Au début, les narrateurs ont dit que le colibri disait : "Ceci est mon village. C'est mon village. Cependant, cela ne correspond pas à notre traduction littérale, car le mot kuei signifie "rivière" et non "village", qui est un terme moderne et occidental. La notion de village est aujourd'hui associée à un groupe de personnes ayant des liens de parenté, partageant le même territoire, la même histoire, la même langue et les mêmes coutumes. Autrefois, les gens vivaient dispersés et le modèle d'établissement était identifié par la rivière qu'ils traversaient et non par la terre, ce qui est davantage associé aux cultures andines où la llacta est le peuple et non la rivière.

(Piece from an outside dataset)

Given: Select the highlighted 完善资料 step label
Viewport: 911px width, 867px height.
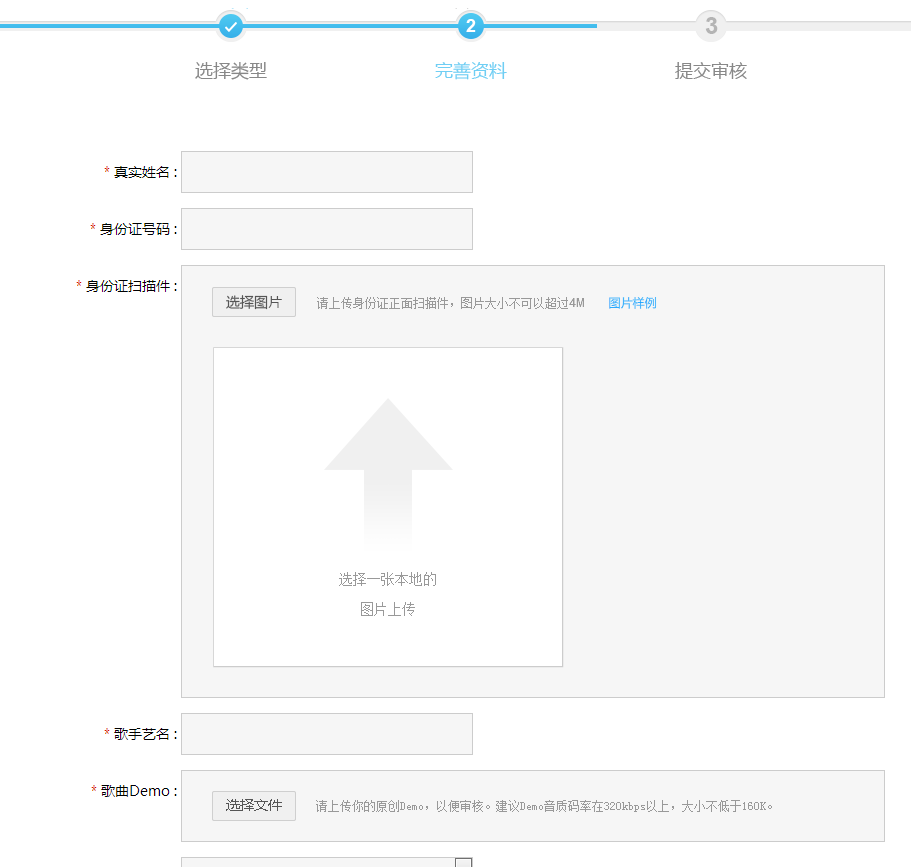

La répétition de "kuei kuei kuei " confirme qu'il existe un précepte stylistique interne à l'oralité, tout comme dans les textes écrits. La répétition est utilisée dans le langage pour souligner une partie du discours et pour créer un rythme qui évoque le chant de l'oiseau. Pourquoi le colibri insiste-t-il sur cette répétition ? Parce que c'est sa façon de délimiter son territoire, de signaler par sa voix/son chant quel est son espace. Face à plusieurs oiseaux partageant le même espace, le colibri signale aux autres son territoire.

Le colibri signale aux autres ce qui lui appartient. Le mythe traduit de manière allégorique une observation empirique que les Ese Eja ont faite du comportement animal. La notion de territorialité animale n'est pas très différente de ce qui se passe chez les humains (Kloper 1970).

Kua'i'i, en tant que colibri, marque son espace et avertit les autres que c'est la rivière où il vit. Si l'on considère que l'histoire se déroule à une époque où les différences commencent à s'établir, il est souhaitable que l'espace de ceux qui habitent ce monde soit ordonné.